It's May 31st, 2013. I am scared, I stand naked, and I am full of doubt. I am ready to take the zero on this whole Jacob's Well and Jesus thing and I haven't even made it to the first weekend. I know He is talking to me but I still don't get it. It seems everyone is against me. I can't even talk to anyone without them being offended. I'm at work at the store in Hattiesburg, walking distance from the old haunts. I am standing behind a clothes rack crying. A woman I had never before seen in my life comes up to me and gives me a hug. And then she says, "Julie, you are in the right place. I know this isn't easy, but you need to press through. This is for you. God can do this for you. I will keep you lifted up in prayer." She starts to cry. And then she walks away and out of the store. I have never met this woman before in my life, yet she spoke my name and gave me a Word directly from the heavens.
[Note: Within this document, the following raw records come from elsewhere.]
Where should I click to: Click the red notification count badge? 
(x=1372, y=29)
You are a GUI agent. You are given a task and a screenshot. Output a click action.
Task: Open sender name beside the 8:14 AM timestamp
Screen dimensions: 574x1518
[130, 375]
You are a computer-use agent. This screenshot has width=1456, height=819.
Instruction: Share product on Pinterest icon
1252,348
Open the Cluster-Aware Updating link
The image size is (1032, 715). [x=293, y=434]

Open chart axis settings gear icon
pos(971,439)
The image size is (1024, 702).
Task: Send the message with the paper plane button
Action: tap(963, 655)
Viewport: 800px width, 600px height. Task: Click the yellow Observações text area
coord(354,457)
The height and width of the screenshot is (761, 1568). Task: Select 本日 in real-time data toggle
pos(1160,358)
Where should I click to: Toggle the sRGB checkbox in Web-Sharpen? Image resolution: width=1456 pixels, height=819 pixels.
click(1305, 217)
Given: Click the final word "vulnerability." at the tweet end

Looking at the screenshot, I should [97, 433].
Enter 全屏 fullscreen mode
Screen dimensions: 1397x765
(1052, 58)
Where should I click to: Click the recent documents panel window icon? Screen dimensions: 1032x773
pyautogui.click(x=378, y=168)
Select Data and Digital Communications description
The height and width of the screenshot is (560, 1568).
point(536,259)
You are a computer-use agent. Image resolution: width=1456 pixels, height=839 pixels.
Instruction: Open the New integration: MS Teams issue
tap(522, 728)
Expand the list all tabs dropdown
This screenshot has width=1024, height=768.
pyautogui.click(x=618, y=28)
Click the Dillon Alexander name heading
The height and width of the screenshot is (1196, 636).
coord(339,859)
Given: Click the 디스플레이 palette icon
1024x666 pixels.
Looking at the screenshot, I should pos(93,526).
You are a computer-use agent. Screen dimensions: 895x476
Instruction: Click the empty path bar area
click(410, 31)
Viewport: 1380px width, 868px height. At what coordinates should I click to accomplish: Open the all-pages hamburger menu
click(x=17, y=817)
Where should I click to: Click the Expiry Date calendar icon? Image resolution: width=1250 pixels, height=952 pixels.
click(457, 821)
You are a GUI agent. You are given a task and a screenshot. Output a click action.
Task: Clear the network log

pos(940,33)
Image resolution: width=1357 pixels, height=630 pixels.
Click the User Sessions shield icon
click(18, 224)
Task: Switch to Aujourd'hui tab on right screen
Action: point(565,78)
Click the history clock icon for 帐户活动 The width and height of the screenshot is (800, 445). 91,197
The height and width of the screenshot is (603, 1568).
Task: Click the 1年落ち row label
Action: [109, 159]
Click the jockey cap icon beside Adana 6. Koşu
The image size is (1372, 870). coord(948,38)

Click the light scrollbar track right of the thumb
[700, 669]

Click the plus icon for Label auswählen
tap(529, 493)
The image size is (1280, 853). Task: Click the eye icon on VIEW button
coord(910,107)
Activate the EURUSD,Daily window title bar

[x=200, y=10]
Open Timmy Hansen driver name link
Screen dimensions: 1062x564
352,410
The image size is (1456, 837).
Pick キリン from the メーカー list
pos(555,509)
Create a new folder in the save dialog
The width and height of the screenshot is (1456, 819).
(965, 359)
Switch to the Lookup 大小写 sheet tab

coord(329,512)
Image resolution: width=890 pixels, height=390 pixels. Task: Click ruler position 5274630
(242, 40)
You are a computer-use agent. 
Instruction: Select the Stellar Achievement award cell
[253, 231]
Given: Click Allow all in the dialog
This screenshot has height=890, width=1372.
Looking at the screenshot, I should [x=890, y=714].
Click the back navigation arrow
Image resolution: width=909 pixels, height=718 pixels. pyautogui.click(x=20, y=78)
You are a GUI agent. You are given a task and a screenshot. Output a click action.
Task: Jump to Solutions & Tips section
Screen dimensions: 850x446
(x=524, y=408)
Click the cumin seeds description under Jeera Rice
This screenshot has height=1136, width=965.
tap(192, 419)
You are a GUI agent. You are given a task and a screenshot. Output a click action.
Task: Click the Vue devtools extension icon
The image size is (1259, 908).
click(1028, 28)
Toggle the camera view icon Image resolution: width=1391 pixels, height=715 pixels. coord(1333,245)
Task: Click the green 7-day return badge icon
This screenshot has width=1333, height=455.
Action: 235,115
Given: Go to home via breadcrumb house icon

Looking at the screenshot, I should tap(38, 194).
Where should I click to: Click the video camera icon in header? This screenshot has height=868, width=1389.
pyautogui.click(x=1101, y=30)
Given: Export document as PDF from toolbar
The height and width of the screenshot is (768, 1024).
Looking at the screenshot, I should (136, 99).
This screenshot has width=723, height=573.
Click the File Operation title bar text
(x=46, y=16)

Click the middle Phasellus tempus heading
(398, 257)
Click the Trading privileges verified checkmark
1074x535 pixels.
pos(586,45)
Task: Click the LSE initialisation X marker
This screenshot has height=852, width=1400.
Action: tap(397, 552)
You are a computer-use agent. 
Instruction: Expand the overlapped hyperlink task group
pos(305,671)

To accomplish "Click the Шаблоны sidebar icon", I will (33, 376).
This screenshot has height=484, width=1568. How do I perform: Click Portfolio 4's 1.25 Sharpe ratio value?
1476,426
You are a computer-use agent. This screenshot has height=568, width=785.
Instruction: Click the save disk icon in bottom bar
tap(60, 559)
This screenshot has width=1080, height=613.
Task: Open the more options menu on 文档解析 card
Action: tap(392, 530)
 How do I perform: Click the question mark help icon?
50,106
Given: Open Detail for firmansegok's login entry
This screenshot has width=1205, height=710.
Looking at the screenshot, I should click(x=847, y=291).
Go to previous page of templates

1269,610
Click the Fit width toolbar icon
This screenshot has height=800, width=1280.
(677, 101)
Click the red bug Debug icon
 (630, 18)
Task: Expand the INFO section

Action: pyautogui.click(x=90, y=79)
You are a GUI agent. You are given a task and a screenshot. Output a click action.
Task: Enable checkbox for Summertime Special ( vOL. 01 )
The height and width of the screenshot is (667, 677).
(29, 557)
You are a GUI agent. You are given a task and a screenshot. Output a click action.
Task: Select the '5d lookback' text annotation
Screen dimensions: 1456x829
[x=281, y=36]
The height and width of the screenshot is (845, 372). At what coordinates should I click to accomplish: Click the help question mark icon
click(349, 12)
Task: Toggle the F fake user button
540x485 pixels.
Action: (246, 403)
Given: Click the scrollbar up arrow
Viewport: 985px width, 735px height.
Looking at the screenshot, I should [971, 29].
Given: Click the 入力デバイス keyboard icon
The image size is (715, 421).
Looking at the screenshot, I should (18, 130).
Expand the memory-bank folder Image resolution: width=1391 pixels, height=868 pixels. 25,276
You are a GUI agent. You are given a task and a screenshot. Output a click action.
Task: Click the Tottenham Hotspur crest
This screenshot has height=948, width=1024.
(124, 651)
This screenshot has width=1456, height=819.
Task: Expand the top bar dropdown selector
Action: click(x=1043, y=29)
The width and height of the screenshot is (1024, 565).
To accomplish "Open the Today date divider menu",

Susan said the day before that "Fear tolerated is faith contaminated." I need to partner with people who will protect my nakedness. In all honesty, I don't want to partner with anyone....sigh.
Romans 4:20-21 - Yet he did not waver through unbelief regarding the promise of God, but was strengthened in his faith and gave glory to God, being fully persuaded that God had power to do what He had promised.
Doubt is something that is made up by the enemy (Satan) to take hold of my mind and keep me in confusion and unbelief. He brings storms into my life to intimidate me. What a liar!
James 1:5-7 - If any of you lacks wisdom, you should ask God, who gives generously to all without finding fault, and it will be given to you. But when you ask, you must believe and not doubt, because the one who doubts is like a wave of the sea, blown and tossed by the wind. That person should not expect to receive anything from the Lord.
What??? So all I have to do is believe? That's it?
Lord, I want to be led by the heart, and not by my head. Please give me a believing heart. I desire to put all my trust in You and You alone. I have sought security from people my whole life and I desperately want to feel secure in You. Show me the way, Father, through your Word and through my circumstances and through other people that are walking out their salvation with You.